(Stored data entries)
*** Begin section ***

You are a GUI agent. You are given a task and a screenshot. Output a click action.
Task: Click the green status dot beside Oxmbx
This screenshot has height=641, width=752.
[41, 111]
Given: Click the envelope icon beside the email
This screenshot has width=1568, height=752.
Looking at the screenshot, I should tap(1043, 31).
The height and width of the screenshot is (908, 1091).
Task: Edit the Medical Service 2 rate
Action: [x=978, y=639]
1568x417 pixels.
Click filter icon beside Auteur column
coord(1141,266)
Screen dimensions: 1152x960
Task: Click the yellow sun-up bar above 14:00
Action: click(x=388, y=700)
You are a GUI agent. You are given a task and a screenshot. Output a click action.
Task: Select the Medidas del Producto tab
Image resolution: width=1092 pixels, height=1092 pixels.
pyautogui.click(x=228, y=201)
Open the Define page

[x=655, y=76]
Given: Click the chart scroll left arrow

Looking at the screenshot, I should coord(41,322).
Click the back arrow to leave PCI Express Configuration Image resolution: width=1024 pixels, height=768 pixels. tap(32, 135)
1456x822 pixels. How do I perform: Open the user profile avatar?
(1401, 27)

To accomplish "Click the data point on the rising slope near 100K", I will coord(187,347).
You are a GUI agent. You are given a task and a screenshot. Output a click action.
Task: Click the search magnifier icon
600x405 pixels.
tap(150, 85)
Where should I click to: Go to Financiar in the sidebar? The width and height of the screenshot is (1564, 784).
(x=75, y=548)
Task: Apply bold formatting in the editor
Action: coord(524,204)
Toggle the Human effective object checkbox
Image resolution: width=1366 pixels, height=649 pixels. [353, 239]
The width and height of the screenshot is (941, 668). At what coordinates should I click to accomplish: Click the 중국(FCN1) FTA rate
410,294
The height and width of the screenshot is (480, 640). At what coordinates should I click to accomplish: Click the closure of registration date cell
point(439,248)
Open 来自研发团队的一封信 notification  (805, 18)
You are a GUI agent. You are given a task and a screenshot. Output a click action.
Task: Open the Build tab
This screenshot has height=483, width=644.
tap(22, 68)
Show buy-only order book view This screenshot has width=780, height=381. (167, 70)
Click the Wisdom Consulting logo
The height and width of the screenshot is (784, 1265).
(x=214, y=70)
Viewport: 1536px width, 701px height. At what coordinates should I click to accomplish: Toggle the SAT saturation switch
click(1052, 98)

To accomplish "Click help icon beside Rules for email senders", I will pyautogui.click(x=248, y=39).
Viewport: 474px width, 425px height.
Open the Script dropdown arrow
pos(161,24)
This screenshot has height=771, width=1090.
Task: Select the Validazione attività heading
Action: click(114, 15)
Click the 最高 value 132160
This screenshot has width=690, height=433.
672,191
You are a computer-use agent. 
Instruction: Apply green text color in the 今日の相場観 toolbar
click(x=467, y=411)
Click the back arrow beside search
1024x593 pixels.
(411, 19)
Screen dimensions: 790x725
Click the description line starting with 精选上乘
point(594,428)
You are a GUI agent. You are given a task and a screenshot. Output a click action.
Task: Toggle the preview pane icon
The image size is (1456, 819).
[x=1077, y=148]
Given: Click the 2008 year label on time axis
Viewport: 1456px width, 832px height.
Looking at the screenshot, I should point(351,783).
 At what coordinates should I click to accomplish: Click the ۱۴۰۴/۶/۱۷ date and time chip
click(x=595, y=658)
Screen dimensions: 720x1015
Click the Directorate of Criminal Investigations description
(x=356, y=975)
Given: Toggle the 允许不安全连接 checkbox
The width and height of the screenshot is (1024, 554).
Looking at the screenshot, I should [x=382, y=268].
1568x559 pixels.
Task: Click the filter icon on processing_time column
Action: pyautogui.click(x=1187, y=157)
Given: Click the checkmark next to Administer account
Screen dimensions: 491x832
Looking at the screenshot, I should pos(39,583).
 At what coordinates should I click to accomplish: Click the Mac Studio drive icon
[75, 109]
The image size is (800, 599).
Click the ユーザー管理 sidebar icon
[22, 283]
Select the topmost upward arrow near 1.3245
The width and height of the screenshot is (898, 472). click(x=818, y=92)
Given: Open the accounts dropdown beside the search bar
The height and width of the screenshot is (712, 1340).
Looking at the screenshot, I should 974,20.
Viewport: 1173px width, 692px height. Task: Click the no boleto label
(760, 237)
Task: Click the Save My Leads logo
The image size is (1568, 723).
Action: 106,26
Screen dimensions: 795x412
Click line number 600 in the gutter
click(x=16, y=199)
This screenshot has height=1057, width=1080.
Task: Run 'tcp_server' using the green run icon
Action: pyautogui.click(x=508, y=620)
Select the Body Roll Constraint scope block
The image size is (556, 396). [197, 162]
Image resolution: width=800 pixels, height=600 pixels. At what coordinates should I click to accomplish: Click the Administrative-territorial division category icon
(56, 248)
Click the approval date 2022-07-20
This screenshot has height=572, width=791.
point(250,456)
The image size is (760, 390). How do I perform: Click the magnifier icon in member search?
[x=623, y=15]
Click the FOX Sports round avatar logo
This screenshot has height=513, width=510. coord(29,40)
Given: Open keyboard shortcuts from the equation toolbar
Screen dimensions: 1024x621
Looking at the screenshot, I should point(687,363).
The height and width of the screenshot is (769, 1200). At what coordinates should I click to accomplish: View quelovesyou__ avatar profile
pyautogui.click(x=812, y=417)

*** End section ***

**YOUR OBJECTIVE**
Display each line of the data where "will" occurs.

**RESPONSE TO THE EXERCISE**
To accomplish "Click the data point on the rising slope near 100K", I will coord(187,347).
To accomplish "Click help icon beside Rules for email senders", I will pyautogui.click(x=248, y=39).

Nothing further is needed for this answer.